- [Exercise instructions]: Your reply must consist of the data below, reproduced character for character.

== Segment start ==

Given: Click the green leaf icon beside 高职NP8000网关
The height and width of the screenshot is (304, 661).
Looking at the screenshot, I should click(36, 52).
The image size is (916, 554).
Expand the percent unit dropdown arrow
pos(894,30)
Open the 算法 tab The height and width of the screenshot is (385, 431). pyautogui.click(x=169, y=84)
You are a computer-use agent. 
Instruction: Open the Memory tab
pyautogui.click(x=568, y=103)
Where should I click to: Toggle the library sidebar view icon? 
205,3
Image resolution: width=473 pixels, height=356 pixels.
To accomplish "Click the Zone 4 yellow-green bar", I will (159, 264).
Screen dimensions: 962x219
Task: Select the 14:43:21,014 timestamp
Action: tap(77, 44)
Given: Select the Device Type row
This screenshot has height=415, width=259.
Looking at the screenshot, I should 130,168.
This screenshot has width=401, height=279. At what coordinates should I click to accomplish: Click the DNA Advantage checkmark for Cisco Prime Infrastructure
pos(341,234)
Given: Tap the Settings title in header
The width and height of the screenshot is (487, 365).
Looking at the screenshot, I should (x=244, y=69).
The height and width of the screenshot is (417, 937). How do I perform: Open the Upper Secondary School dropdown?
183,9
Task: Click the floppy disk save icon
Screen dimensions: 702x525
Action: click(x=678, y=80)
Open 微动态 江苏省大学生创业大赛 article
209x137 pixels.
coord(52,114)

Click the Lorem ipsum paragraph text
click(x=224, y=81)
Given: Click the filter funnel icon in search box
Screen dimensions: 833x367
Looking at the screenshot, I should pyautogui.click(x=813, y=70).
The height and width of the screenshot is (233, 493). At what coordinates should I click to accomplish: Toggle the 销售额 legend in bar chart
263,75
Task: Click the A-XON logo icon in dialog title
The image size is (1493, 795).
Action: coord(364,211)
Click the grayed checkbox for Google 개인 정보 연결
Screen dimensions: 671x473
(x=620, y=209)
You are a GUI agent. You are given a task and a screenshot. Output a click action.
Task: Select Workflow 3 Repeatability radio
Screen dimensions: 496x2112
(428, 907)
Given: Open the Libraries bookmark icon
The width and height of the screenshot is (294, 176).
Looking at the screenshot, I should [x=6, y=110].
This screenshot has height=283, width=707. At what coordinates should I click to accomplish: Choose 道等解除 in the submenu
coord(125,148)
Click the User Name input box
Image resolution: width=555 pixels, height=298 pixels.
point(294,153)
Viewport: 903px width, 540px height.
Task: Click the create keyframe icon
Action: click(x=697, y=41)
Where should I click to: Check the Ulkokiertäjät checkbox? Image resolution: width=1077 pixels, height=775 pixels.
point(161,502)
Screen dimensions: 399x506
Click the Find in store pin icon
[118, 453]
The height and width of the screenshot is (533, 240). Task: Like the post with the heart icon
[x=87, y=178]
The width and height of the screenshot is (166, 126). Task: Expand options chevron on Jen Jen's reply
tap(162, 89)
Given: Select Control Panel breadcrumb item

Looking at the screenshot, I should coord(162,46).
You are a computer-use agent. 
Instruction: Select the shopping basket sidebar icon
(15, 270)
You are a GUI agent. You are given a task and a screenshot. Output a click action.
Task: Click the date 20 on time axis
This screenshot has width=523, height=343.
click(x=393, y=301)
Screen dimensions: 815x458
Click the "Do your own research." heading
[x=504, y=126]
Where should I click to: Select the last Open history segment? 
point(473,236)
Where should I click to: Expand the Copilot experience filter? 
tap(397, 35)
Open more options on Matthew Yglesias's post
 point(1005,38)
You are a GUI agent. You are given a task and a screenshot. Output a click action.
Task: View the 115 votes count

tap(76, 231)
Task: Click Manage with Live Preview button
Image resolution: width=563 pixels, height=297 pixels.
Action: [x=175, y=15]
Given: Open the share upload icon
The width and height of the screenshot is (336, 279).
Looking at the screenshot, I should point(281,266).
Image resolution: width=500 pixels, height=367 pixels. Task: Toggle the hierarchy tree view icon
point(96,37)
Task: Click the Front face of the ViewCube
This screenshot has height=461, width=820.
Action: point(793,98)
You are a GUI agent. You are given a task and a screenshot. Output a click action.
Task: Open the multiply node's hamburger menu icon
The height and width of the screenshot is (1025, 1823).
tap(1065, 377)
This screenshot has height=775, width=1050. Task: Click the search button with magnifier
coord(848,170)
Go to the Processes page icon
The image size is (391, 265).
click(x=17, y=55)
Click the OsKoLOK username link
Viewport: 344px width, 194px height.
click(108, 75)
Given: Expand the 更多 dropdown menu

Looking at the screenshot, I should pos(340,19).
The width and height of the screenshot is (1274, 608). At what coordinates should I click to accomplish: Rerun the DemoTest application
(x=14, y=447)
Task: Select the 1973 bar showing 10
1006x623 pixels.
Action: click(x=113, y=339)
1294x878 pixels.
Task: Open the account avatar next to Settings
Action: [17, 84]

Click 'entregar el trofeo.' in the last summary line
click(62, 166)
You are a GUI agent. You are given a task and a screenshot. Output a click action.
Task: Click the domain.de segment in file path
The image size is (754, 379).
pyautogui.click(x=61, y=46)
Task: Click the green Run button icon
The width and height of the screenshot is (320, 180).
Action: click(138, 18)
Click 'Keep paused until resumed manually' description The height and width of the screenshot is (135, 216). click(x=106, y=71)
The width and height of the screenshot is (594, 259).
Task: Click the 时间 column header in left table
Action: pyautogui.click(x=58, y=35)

== Segment end ==

- [Exercise result]:
Given: Click the green leaf icon beside 高职NP8000网关
The height and width of the screenshot is (304, 661).
Looking at the screenshot, I should click(36, 52).
The image size is (916, 554).
Expand the percent unit dropdown arrow
pos(894,30)
Open the 算法 tab The height and width of the screenshot is (385, 431). pyautogui.click(x=169, y=84)
You are a computer-use agent. 
Instruction: Open the Memory tab
pyautogui.click(x=568, y=103)
Where should I click to: Toggle the library sidebar view icon? 
205,3
Image resolution: width=473 pixels, height=356 pixels.
To accomplish "Click the Zone 4 yellow-green bar", I will (159, 264).
Screen dimensions: 962x219
Task: Select the 14:43:21,014 timestamp
Action: tap(77, 44)
Given: Select the Device Type row
This screenshot has height=415, width=259.
Looking at the screenshot, I should 130,168.
This screenshot has width=401, height=279. At what coordinates should I click to accomplish: Click the DNA Advantage checkmark for Cisco Prime Infrastructure
pos(341,234)
Given: Tap the Settings title in header
The width and height of the screenshot is (487, 365).
Looking at the screenshot, I should (x=244, y=69).
The height and width of the screenshot is (417, 937). How do I perform: Open the Upper Secondary School dropdown?
183,9
Task: Click the floppy disk save icon
Screen dimensions: 702x525
Action: click(x=678, y=80)
Open 微动态 江苏省大学生创业大赛 article
209x137 pixels.
coord(52,114)

Click the Lorem ipsum paragraph text
click(x=224, y=81)
Given: Click the filter funnel icon in search box
Screen dimensions: 833x367
Looking at the screenshot, I should pyautogui.click(x=813, y=70).
The height and width of the screenshot is (233, 493). At what coordinates should I click to accomplish: Toggle the 销售额 legend in bar chart
263,75
Task: Click the A-XON logo icon in dialog title
The image size is (1493, 795).
Action: coord(364,211)
Click the grayed checkbox for Google 개인 정보 연결
Screen dimensions: 671x473
(x=620, y=209)
You are a GUI agent. You are given a task and a screenshot. Output a click action.
Task: Select Workflow 3 Repeatability radio
Screen dimensions: 496x2112
(428, 907)
Given: Open the Libraries bookmark icon
The width and height of the screenshot is (294, 176).
Looking at the screenshot, I should [x=6, y=110].
This screenshot has height=283, width=707. At what coordinates should I click to accomplish: Choose 道等解除 in the submenu
coord(125,148)
Click the User Name input box
Image resolution: width=555 pixels, height=298 pixels.
point(294,153)
Viewport: 903px width, 540px height.
Task: Click the create keyframe icon
Action: click(x=697, y=41)
Where should I click to: Check the Ulkokiertäjät checkbox? Image resolution: width=1077 pixels, height=775 pixels.
point(161,502)
Screen dimensions: 399x506
Click the Find in store pin icon
[118, 453]
The height and width of the screenshot is (533, 240). Task: Like the post with the heart icon
[x=87, y=178]
The width and height of the screenshot is (166, 126). Task: Expand options chevron on Jen Jen's reply
tap(162, 89)
Given: Select Control Panel breadcrumb item

Looking at the screenshot, I should coord(162,46).
You are a computer-use agent. 
Instruction: Select the shopping basket sidebar icon
(15, 270)
You are a GUI agent. You are given a task and a screenshot. Output a click action.
Task: Click the date 20 on time axis
This screenshot has width=523, height=343.
click(x=393, y=301)
Screen dimensions: 815x458
Click the "Do your own research." heading
[x=504, y=126]
Where should I click to: Select the last Open history segment? 
point(473,236)
Where should I click to: Expand the Copilot experience filter? 
tap(397, 35)
Open more options on Matthew Yglesias's post
 point(1005,38)
You are a GUI agent. You are given a task and a screenshot. Output a click action.
Task: View the 115 votes count

tap(76, 231)
Task: Click Manage with Live Preview button
Image resolution: width=563 pixels, height=297 pixels.
Action: [x=175, y=15]
Given: Open the share upload icon
The width and height of the screenshot is (336, 279).
Looking at the screenshot, I should point(281,266).
Image resolution: width=500 pixels, height=367 pixels. Task: Toggle the hierarchy tree view icon
point(96,37)
Task: Click the Front face of the ViewCube
This screenshot has height=461, width=820.
Action: point(793,98)
You are a GUI agent. You are given a task and a screenshot. Output a click action.
Task: Open the multiply node's hamburger menu icon
The height and width of the screenshot is (1025, 1823).
tap(1065, 377)
This screenshot has height=775, width=1050. Task: Click the search button with magnifier
coord(848,170)
Go to the Processes page icon
The image size is (391, 265).
click(x=17, y=55)
Click the OsKoLOK username link
Viewport: 344px width, 194px height.
click(108, 75)
Given: Expand the 更多 dropdown menu

Looking at the screenshot, I should pos(340,19).
The width and height of the screenshot is (1274, 608). At what coordinates should I click to accomplish: Rerun the DemoTest application
(x=14, y=447)
Task: Select the 1973 bar showing 10
1006x623 pixels.
Action: click(x=113, y=339)
1294x878 pixels.
Task: Open the account avatar next to Settings
Action: [17, 84]

Click 'entregar el trofeo.' in the last summary line
click(62, 166)
You are a GUI agent. You are given a task and a screenshot. Output a click action.
Task: Click the domain.de segment in file path
The image size is (754, 379).
pyautogui.click(x=61, y=46)
Task: Click the green Run button icon
The width and height of the screenshot is (320, 180).
Action: click(138, 18)
Click 'Keep paused until resumed manually' description The height and width of the screenshot is (135, 216). click(x=106, y=71)
The width and height of the screenshot is (594, 259).
Task: Click the 时间 column header in left table
Action: pyautogui.click(x=58, y=35)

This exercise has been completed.